3 everybody having threesomes and this and that and she's like well, it's a rape shield act, this and that. You can't bring up past, prior sexual. I mean that's what really in a nutshell happened in trial."

At the time of the hearing, Casey could not recall much about the DNA evidence other than that there was DNA evidence used at trial. In fact, Casey recalled trial counsel hiring Genetic Technologies Incorporated to examine biological evidence but, contrary to the argument in his K.S.A. 60-1507 motion, recalled the DNA expert "was our expert I thought."
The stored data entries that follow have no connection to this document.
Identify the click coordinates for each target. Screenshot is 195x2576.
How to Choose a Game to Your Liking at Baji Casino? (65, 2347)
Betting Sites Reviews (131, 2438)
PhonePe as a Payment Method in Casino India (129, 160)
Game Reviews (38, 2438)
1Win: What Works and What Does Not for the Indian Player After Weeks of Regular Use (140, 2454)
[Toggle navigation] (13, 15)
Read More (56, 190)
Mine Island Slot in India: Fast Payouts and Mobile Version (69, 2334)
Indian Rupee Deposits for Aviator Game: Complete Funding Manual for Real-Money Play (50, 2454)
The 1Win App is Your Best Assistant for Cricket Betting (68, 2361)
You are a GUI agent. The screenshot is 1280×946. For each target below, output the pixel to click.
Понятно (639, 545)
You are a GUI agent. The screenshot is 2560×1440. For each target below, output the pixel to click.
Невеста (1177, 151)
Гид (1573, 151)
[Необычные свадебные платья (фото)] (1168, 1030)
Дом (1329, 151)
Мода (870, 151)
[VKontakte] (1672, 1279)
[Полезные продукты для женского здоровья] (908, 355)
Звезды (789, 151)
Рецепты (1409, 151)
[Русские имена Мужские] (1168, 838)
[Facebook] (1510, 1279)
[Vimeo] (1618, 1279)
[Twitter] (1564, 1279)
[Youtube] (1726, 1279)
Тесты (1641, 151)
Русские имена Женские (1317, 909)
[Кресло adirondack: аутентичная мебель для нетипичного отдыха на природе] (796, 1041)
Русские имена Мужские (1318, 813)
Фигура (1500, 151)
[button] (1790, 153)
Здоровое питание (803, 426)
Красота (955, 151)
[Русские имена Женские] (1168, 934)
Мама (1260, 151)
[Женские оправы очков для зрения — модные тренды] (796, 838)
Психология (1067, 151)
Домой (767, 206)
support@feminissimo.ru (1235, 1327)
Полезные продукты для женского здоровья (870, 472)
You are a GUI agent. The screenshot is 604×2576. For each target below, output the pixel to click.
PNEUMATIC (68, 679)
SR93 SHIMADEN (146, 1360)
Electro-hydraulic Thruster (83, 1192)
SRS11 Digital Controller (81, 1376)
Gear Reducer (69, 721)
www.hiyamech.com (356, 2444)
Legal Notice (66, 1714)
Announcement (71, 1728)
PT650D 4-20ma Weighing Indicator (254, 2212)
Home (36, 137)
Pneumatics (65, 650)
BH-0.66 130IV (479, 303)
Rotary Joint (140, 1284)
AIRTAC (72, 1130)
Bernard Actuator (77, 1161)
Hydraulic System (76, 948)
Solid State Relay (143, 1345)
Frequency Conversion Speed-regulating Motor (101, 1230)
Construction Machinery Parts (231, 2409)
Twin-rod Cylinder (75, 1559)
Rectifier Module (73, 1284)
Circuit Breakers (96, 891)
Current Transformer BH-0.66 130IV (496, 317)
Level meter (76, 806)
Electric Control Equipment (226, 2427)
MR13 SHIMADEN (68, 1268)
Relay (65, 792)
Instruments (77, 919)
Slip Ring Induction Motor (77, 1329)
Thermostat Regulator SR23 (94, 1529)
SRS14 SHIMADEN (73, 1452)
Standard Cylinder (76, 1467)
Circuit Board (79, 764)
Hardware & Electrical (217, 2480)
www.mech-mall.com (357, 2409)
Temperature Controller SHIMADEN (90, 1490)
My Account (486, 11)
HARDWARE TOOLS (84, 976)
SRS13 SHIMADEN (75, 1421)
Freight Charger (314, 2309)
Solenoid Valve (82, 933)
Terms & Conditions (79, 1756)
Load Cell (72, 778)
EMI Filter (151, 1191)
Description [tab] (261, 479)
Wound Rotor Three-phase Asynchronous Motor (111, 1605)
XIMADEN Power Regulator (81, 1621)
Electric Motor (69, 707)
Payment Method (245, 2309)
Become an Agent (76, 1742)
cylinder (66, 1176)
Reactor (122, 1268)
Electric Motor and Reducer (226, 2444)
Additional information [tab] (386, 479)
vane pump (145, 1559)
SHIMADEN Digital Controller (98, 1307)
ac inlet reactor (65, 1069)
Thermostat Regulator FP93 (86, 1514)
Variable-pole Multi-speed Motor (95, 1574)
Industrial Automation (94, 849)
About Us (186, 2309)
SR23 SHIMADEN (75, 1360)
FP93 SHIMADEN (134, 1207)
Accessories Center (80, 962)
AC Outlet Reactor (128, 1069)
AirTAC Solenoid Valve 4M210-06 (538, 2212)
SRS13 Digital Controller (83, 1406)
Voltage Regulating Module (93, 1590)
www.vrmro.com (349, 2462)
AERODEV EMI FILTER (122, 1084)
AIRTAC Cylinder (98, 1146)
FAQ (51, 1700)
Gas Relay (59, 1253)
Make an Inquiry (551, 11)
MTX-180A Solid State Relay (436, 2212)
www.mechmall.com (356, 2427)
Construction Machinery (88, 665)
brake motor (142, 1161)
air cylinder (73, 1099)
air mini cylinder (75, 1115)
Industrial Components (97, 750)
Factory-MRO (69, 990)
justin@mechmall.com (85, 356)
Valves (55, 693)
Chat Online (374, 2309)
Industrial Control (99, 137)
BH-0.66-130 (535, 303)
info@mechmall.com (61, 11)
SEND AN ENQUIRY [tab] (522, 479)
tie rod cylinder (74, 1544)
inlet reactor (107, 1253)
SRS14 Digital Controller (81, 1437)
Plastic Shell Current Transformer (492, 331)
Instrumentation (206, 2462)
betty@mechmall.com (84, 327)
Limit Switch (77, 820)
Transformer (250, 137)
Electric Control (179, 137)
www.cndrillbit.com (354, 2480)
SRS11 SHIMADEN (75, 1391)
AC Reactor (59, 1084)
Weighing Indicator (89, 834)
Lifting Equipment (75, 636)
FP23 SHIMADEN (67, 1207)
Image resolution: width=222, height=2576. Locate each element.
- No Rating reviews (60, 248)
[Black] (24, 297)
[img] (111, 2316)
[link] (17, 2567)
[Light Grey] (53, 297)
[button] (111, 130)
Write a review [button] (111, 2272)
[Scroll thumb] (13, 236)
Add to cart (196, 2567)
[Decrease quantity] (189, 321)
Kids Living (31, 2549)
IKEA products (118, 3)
The district court again denied Casey's K.S.A. 60-1507 motion.

ANALYSIS

Casey argues his trial counsel was ineffective in representing him for failing to elicit testimony from two witnesses—S.E. and J.K.—and for failing to call an expert DNA analyst in his defense. Casey asserts the district court erred in denying his K.S.A. 60-1507 motion and asks us to reverse the district court's denial and remand for a new trial.

Standard of Review

After an evidentiary hearing on a K.S.A. 60-1507 motion, the district court must issue findings of fact and conclusions of law on all issues presented. K.S.A. 2024 Supp. 60-1507(b); Supreme Court Rule 183(j) (2025 Kan. S. Ct. R. at 238). We then review the district court's findings of facts to determine whether they are supported by substantial competent evidence and are sufficient to support the district court's conclusions of law. Our review of the district court's ultimate conclusions of law is de novo. Khalil- Alsalaami v. State, 313 Kan.